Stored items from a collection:
======

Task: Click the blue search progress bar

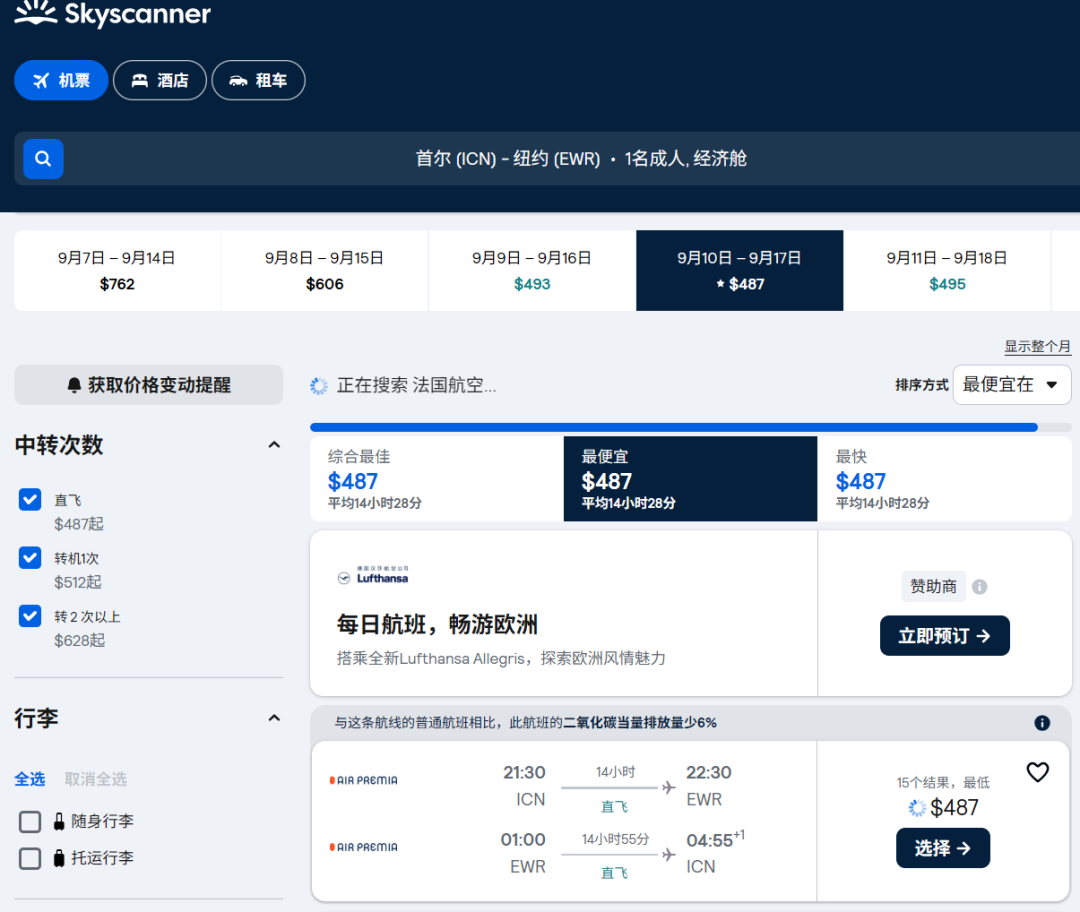Action: [673, 427]
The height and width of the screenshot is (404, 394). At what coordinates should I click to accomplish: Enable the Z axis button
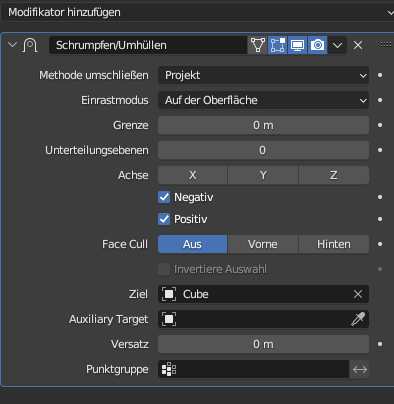334,175
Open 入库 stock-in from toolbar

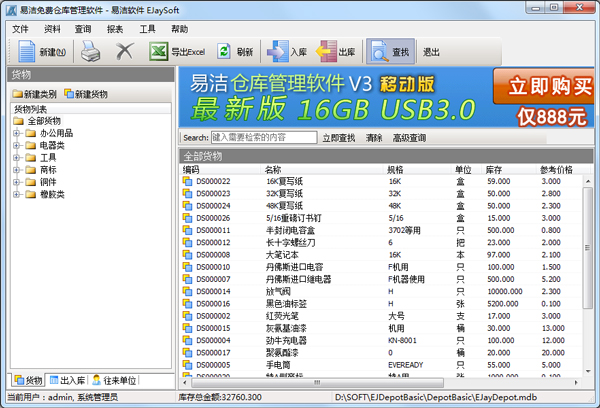290,52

======

• WHAT YOU SHOULD DO
Write out every entry exactly. Pictures do not belong in the copy.

• RESULT FOR THIS TASK
Task: Click the blue search progress bar

Action: [673, 427]
The height and width of the screenshot is (404, 394). At what coordinates should I click to accomplish: Enable the Z axis button
334,175
Open 入库 stock-in from toolbar

290,52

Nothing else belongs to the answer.